No átrio do Grand Lisboa está um busto de Stanley Ho que é diariamente enquadrado nas fotografias de milhares de turistas. O casino faz parte do império do magnata que nos últimos dias tem enchido jornais e televisões devido às disputas familiares pela sua fortuna. Naquele que é dos ícones da Macau dos neóns, novos e velhos que chegam da China Continental ou de Taiwan apontam, sorriem, muitos fazem com os dedos o famoso "V" das fotografias chinesas. Todos sabem qualquer coisa sobre a recente novela que tem um elenco invejável: quatro famílias, três mulheres, 16 filhos e muitos cifrões por repartir.

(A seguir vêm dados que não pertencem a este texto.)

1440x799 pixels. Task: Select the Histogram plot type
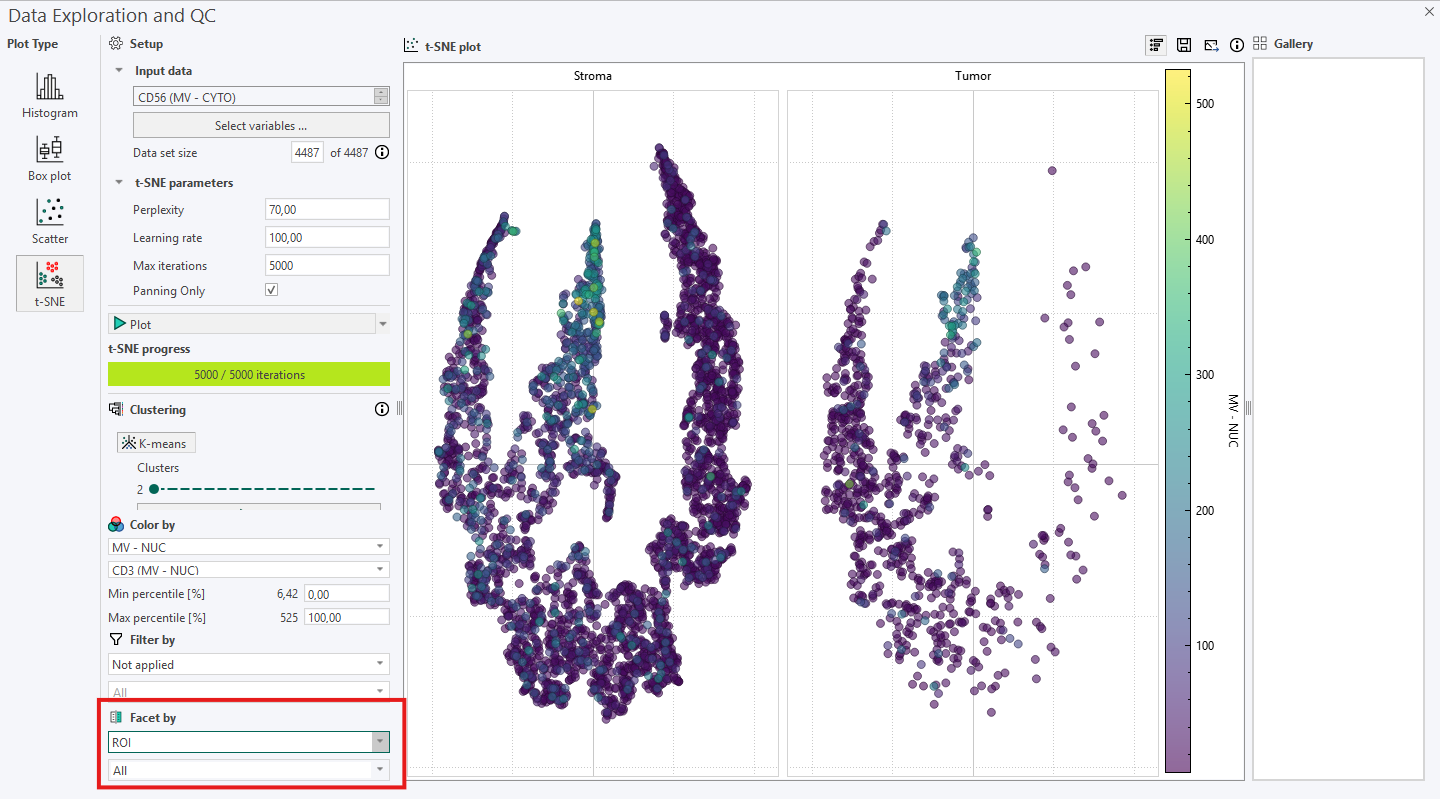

Soube-se na semana passada que Stanley Ho perdera (ou entregara) o controlo da Lanceford (ver infografia), a empresa familiar através da qual tem gerido a sua fortuna - assente na Sociedade de Jogos de Macau (SJM), operadora de jogo avaliada em dez mil milhões de dólares e que detém mais de um terço do mercado local.

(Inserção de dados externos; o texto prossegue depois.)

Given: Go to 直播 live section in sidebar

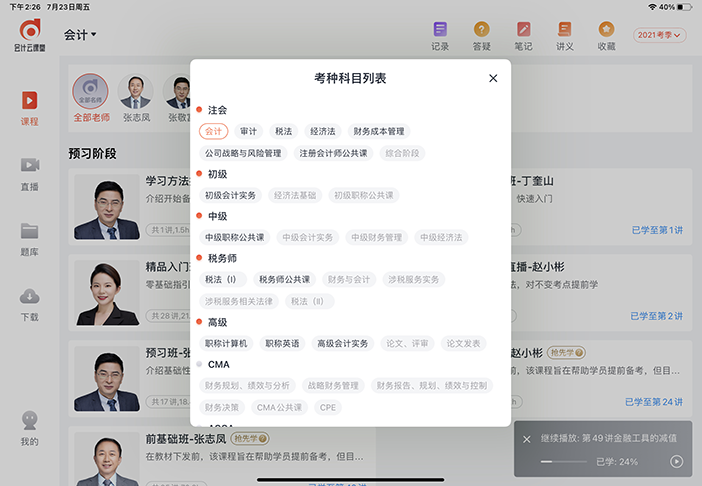Looking at the screenshot, I should tap(30, 172).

A Lanceford controla 31,6 por cento da Sociedade de Turismo e Diversões de Macau (STDM) que, por sua vez, detém 55,7 por cento da SJM. Ho, que tinha 100 por cento das acções, ficou com apenas 0,02 por cento. O alegado golpe terá sido dado pela sua terceira mulher, Ina Chan, e por Pansy, Daisy, Maisy, Lawrance e Josie, os cinco filhos da relação com a segunda companheira, Lucina Ho. Juntos controlam agora 99,98 por cento da Lanceford.

A revelação desencadeou uma série de acontecimentos que não passaram ao lado dos jogadores que diariamente contribuem para que esta região administrativa especial da China bata sucessivos recordes nos casinos: fechou 2010 com receitas brutas de 189,6 mil milhões de patacas (18,9 mil milhões de euros).

O primeiro a pronunciar-se foi o advogado de Ho, Gordon Oldham. "Isto é um roubo, é apropriação fraudulenta", disse sobre a manobra familiar. "Stanley Ho acredita que a sua parti- cipação na Lanceford, que controla o grosso dos seus bens, foi alvo de transferências de títulos operadas pelas suas segunda e terceira famílias", explicou Oldham. "Tal teve como efeito a redução dos seus bens para praticamente nada, na realidade nada, e mais uma vez sem o seu conhecimento, sem o seu consentimento e certamente contra os seus desejos", reiterou à imprensa.

Ainda o povo tentava perceber quem estava afinal a tramar Stanley Ho e já o 13.º homem mais rico de Hong Kong, de acordo com a Forbes, aparecia na TVB, uma estação de televisão local, ao lado da terceira mulher e de uma das filhas, Florinda Ho. O milionário, debilitado fisicamente desde que em Julho de 2009 caiu e teve ser operado ao cérebro, leu de um placard uma declaração em que afiançou estar tudo bem.

Na televisão

"A controvérsia deixou-me muito infeliz, bem como à minha família. A declaração que emiti há dois dias resolveu todas as disputas. Agradeço o apoio de Gordon, mas não preciso dele, porque o grande problema já foi resolvido, e isso faz com que a minha família esteja feliz. Não desejo outras mudanças", afirmou Stanley Ho. Seguiu ainda para as redacções uma carta, assinada pelo empresário e por Ina Chan, em que se reforçava que tudo acontecera com o consentimento do patriarca.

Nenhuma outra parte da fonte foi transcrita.